Полина Бояркина: Ощущение тотального авторского контроля мешает воспринять роман как подлинно гениальное художественное произведение.
Николай Александров: Здесь — все плоско, картонно, сентиментально, многословно и до ужаса монотонно.
Лиза Биргер: Янагихара абсолютно антисентиментальна, в ее идеально сконструированной и безжалостной книге пот и кровь становятся таким же строительным материалом, как любовь и дружба. И к тому и к другому она по-своему равнодушна, это и страшно, это и цепляет.
Настя Курганская: Янагихара создает прецедент спокойного, недраматизированного разговора о самых страшных вещах и о прошлом, которое остается частью настоящего. Намеренным стиранием примет времени подчеркивает, что трагедия насилия — явление вневременное.
Алексей Поляринов: «Маленькая жизнь» и подобные ей книги очень нужны сейчас — они создают контекст, в рамках которого обсуждение больных и интимных вопросов может перейти на более цивилизованный уровень.
Александра Борисенко: Книга говорит о многих вещах, о которых наше общество говорить не умеет вообще. Янагихара говорит, что ей интересно было писать о мужчинах, потому что культура запрещает им выражать страх, стыд, отчаянье, навязывает им некий кодекс мужественности, который оборачивается неспособностью говорить об определенных вещах.

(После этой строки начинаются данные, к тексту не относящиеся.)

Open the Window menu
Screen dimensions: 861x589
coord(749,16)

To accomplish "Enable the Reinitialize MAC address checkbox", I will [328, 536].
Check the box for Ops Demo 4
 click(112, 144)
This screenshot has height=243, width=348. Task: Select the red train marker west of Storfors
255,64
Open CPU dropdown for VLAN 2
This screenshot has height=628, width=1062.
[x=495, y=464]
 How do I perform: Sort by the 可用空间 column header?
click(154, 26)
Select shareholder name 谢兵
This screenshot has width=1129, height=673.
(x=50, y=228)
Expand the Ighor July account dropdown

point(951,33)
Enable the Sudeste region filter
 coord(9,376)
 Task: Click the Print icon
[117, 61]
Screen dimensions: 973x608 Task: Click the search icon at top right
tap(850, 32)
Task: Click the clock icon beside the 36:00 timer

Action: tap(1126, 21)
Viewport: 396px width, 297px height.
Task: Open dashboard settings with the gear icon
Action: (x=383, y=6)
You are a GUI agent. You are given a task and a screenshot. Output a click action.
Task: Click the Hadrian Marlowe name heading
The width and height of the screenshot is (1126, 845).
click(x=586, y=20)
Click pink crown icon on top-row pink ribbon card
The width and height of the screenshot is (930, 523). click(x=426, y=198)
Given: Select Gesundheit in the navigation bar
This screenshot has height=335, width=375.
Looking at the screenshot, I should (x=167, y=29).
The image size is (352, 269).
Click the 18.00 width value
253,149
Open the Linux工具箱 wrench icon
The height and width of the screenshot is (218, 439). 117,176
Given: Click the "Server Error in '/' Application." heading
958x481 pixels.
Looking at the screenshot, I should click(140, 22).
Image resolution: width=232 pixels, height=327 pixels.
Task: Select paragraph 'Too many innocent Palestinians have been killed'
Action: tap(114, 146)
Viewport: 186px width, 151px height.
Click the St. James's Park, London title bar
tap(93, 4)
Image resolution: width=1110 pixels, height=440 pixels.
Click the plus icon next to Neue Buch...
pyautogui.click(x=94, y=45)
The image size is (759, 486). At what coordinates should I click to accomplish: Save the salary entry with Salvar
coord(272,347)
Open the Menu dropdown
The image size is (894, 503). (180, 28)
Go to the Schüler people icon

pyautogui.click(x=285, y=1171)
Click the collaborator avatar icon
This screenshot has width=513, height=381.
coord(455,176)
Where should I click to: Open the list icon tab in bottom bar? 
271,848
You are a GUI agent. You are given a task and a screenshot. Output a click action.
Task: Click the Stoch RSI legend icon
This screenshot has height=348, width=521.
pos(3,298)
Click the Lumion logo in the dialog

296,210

Ханья Янагихара: Мы приравниваем силу к стоицизму и, поступая так, лишаем мужчин возможности выражать полный спектр человеческих эмоций. А у этого, конечно, есть разрушительные последствия, и они касаются не только мужчин, но и женщин.
Константин Мильчин: «Маленькая жизнь» эксплуатирует чувства читателей, снимая с циников их защитный доспех.
Сергей Ефимов: В какой-то момент со стыдом констатируешь, что шмыгаешь носом.
Сергей Кумыш: Лично я рыдал — так сильно, что временами терял способность видеть.